[begin RECORDS FOR THE EXERCISE]
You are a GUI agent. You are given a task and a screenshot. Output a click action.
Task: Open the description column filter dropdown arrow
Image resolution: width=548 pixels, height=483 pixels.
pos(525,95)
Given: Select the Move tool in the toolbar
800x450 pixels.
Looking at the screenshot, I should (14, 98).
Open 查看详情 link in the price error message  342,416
[end RECORDS FOR THE EXERCISE]
[begin RECORDS FOR THE EXERCISE]
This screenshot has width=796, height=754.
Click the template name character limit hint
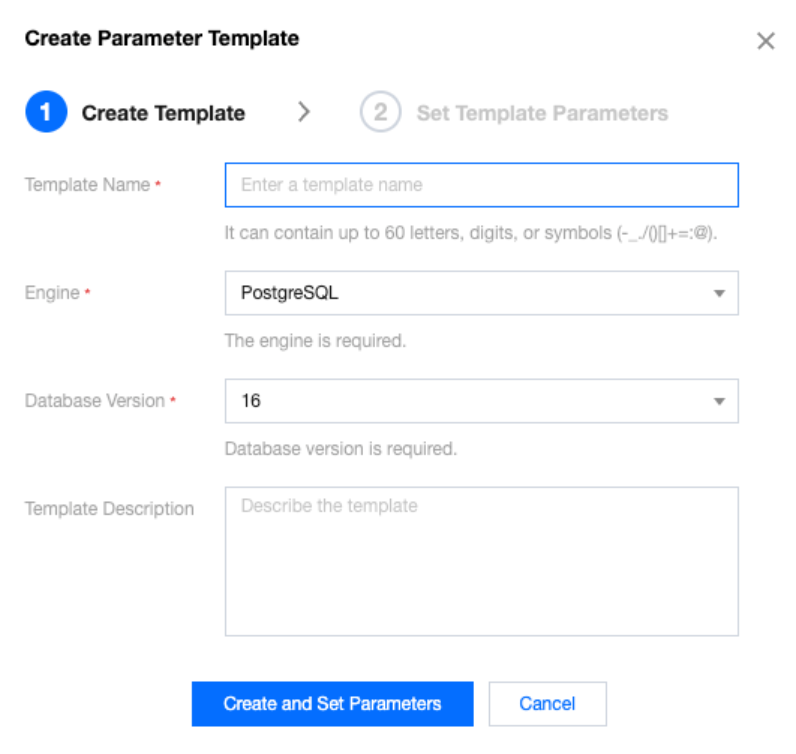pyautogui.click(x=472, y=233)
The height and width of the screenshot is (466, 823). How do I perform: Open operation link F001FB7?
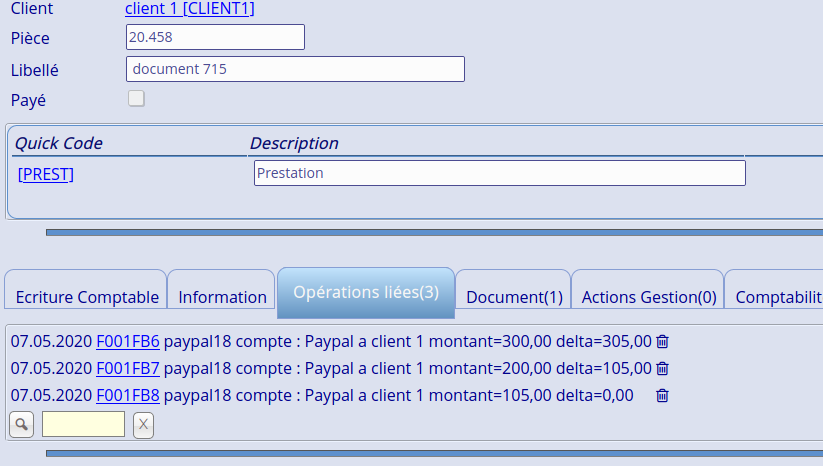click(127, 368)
[end RECORDS FOR THE EXERCISE]
[begin RECORDS FOR THE EXERCISE]
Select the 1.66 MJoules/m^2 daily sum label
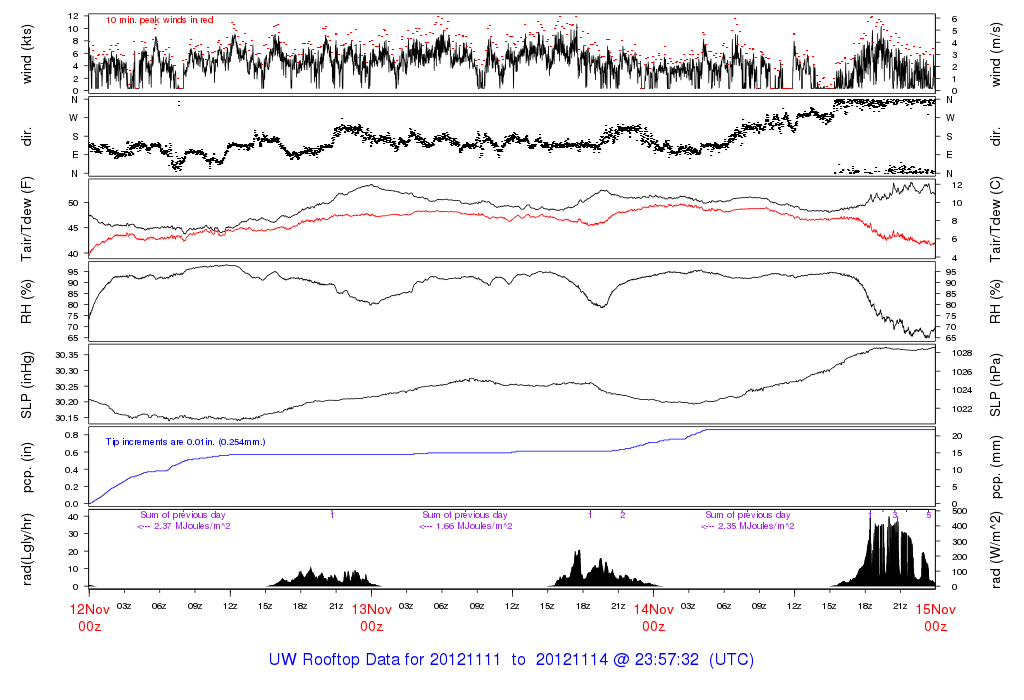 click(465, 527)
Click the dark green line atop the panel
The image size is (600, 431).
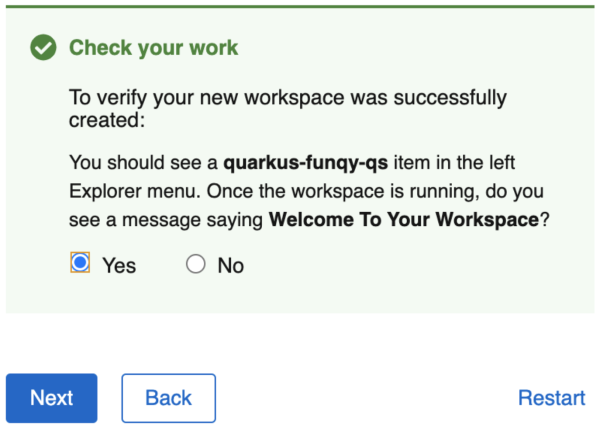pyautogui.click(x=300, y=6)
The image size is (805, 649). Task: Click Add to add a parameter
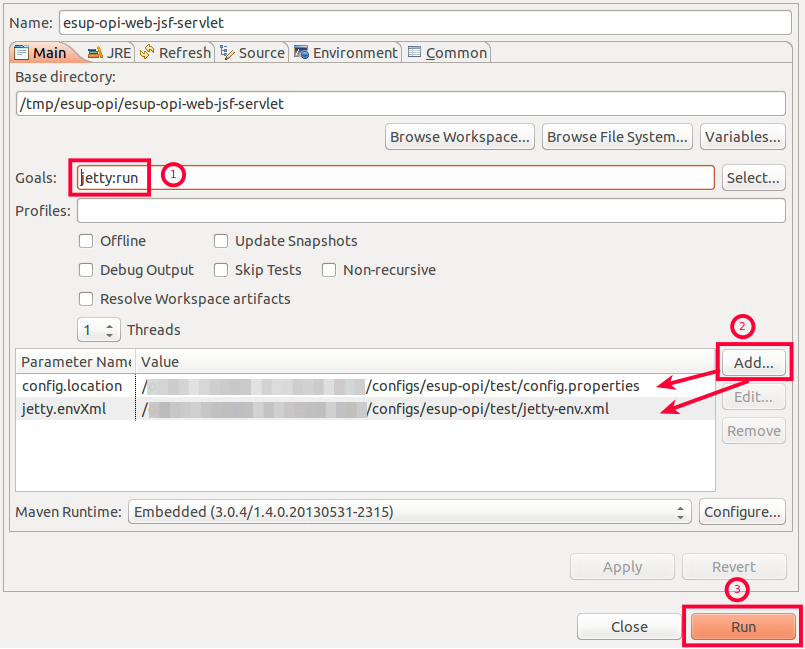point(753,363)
[end RECORDS FOR THE EXERCISE]
### AIM
Can you write out the lines from the line with "Given: Select the Move tool in the toolbar" to the line with "Open 查看详情 link" again, putting "tool palette" in place of "toolbar" and changing nothing else?

### COMPLETE OUTPUT
Given: Select the Move tool in the tool palette
800x450 pixels.
Looking at the screenshot, I should (14, 98).
Open 查看详情 link in the price error message  342,416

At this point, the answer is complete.